▶ _Quoted passage_:

------------------------

A particle’s velocity is $v(t)=\sin t$ for $-\pi \le t \le \pi$ . What is its net displacement?

$2$
$0$ (correct answer)
$\pi$
$-2$
$1$

Explanation: This problem uses accumulation reasoning to find displacement from sinusoidal velocity over a symmetric interval. The velocity $v(t) = \sin t$ over $[-\pi, \pi]$ creates equal positive and negative contributions due to the symmetry of sine about the origin. We integrate $\int_{-\pi}^{\pi} \sin t \, dt = [-\cos t]_{-\pi}^{\pi} = -\cos(\pi) - (-\cos(-\pi)) = -(-1) - (-(-1)) = 1 - 1 = 0.$ The sine function completes exactly one full period with equal areas above and below the axis. Students might choose 2 by computing the displacement over [0, $\pi$ ] only, but the full interval includes backward motion that cancels the forward motion. For periodic functions over symmetric intervals, positive and negative contributions often cancel completely.

Question 2

A machine’s defect count $D(t)$ rises from 14 to 20 over 3 shifts. What is the average rate of change?

2 defects/shift (correct answer)
6 defects/shift
$\tfrac{1}{2}$ shift/defect
34 defects/shift
2 shifts/defect

Explanation: This question involves average rate calculation for quality control metrics. Defects rise from 14 to 20 over 3 shifts, so the change is 20 - 14 = 6 defects over 3 shifts. The average rate is 6/3 = 2 defects/shift. Students might make arithmetic errors or forget to divide by the number of shifts. The positive result indicates increasing defect rates, which suggests declining quality control. For manufacturing applications, tracking defects per shift helps identify trends and implement corrective measures to maintain product quality.

Question 3

If $S'(x)=s(x)$ and $S(x)=\sqrt{x}+x$ , evaluate $\int_{4}^{9} s(x)\,dx$ .

$S(4)-S(9)$
$S(9)$
$S(9)-S(4)$ (correct answer)
$S(9)+S(4)$
$S(4)$

Explanation: This question applies the Fundamental Theorem of Calculus Part 2 to evaluate a definite integral using a known antiderivative relationship. Since S'(x) = s(x) and S(x) = √x + x, we compute ∫[4 to 9] s(x)dx as S(9) - S(4). Evaluating at the bounds: S(9) = √9 + 9 = 3 + 9 = 12 and S(4) = √4 + 4 = 2 + 4 = 6, so S(9) - S(4) = 12 - 6 = 6. Option A, S(4) - S(9), would give -6, which has the wrong sign due to incorrect ordering of the subtraction. Remember that FTC Part 2 always uses the pattern: antiderivative at upper bound minus antiderivative at lower bound.

------------------------

▶ _Stored data_:
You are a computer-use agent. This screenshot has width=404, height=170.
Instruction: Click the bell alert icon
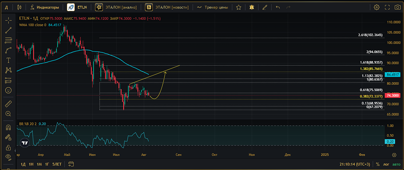pos(252,7)
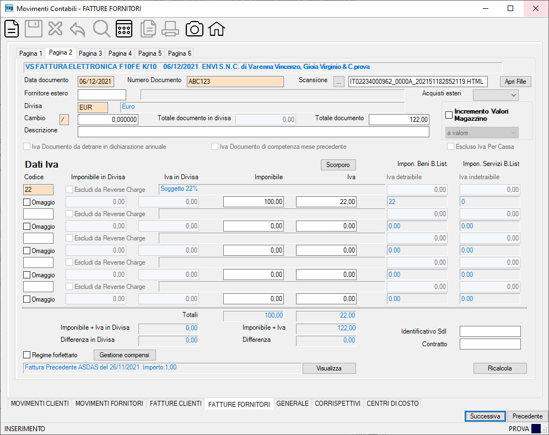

------------------------

▶ _Problems to solve_:
1: According to the calculus quiz, what is the average rate of change when the machine's defect count rises from 14 to 20 over 3 shifts?
2: Translate this sentence from the calculus quiz into Spanish: "The sine function completes exactly one full period with equal areas above and below the axis."
3: Write out the calculus quiz from "Explanation: This question applies" up to and including "at lower bound.".

▶ _Answers below_:
1: 2 defects per shift.

2: La función seno completa exactamente un período completo con áreas iguales por encima y por debajo del eje.

3:
Explanation: This question applies the Fundamental Theorem of Calculus Part 2 to evaluate a definite integral using a known antiderivative relationship. Since S'(x) = s(x) and S(x) = √x + x, we compute ∫[4 to 9] s(x)dx as S(9) - S(4). Evaluating at the bounds: S(9) = √9 + 9 = 3 + 9 = 12 and S(4) = √4 + 4 = 2 + 4 = 6, so S(9) - S(4) = 12 - 6 = 6. Option A, S(4) - S(9), would give -6, which has the wrong sign due to incorrect ordering of the subtraction. Remember that FTC Part 2 always uses the pattern: antiderivative at upper bound minus antiderivative at lower bound.